Зелла вздохнула, иронично похлопав в ладоши:

— Браво, муж мой.

— Вскоре на эту планету нападут, — сказал Фабий, не дав губернатору ответить. — Это будет достаточно опасный налет чужаков. Вам необходимо подготовиться.

Новые люди переглянулись.

— Когда? — только и спросил Фетцер.

— Полагаю, что через шестнадцать стандартных часов, — ответил старший апотекарий, бросив взгляд на встроенный в наруч хронометр. — Ваша сенсорная сеть засечет их примерно через десять.

— Я оповещу планетарный штаб, — сказала Зелла. — Мы соберем совет по обороне.

— Вы прибыли к нам на помощь, Благодетель? — спросил Фетцер, посмотрев на Байла.

— В определенном смысле. Считайте это испытанием. — Фабий по-отечески похлопал нового человека по плечу. — Пока же сопроводите меня к схрону. Мне необходимо завершить приготовления, прежде чем прибудут наши гости.
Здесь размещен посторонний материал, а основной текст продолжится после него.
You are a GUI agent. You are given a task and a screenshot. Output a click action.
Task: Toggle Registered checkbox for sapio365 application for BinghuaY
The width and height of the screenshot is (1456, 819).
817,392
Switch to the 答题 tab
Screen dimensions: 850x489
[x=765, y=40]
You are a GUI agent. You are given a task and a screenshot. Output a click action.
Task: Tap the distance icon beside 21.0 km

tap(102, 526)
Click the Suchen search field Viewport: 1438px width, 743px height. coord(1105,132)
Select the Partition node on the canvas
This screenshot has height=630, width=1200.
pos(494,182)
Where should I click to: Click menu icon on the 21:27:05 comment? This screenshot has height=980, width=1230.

Балка припала к земле на гладкой насыпи высоко над вратами Паутины. Во все стороны от нее опускались блеклые склоны из психопластика. Целая искусственная горная гряда тянулась всюду, где мог видеть глаз, будто скомканная и небрежно брошенная одежда.

Гончая положила автомат на колени и потерла ладони, согревая их. Среди нитей Паутины царил холод. Но не естественный холод, а хлад небытия, сочащийся из ткани карманного измерения. Конечно, космодесантники этого не замечали, но ловцы желез чувствовали.

Здесь находилось двадцать новых людей, две полные стаи под руководством старейшины Майшаны. Они рассредоточились по проходам, служа разведчиками для расположившихся в этом участке Паутины Детей Императора и стай зверья. Балка бросила быстрый взгляд наверх, где сидела Майшана, зорко высматривавшая любые следы добычи. На худом смуглом теле старейшины было больше шрамов, чем прожитых Балкой лет. Она носила такую же униформу и бронежилет, как и все, и налысо брила голову. Майшана десятилетиями служила Благодетелю, была рядом с ним еще до того, как тот отправился в Комморру. Теперь она возглавляла верные стаи. Когда Королева Гончих отвернулась от света Благодетеля, Старейшина сразилась с ней, пытаясь не дать неверным стаям отказаться от долга. Она проиграла и едва не поплатилась за это жизнью. Но уцелела, и после поражения стала лишь сильнее.

Теперь Майшана правила ими. Не как королева, но довольно схоже.

Балка никогда особо над этим не задумывалась. Праздные размышления среди гончих не поощрялись. Во всяком случае, такие. Она выглянула из-за гребня, бросив взгляд на ворота. Импровизированный бастион внизу собрали из обломков, взятых из разрушенных альдарских аванпостов, которые встречались в этой секции то тут, то там. Вдоль укреплений рыскали переделанные боевые сервиторы всевозможных моделей и размеров. Конечно, эти создания были на свой лад опасными, но им не выстоять против организованного нападения. Балка сплюнула в сложенные ладони и быстро потерла ими.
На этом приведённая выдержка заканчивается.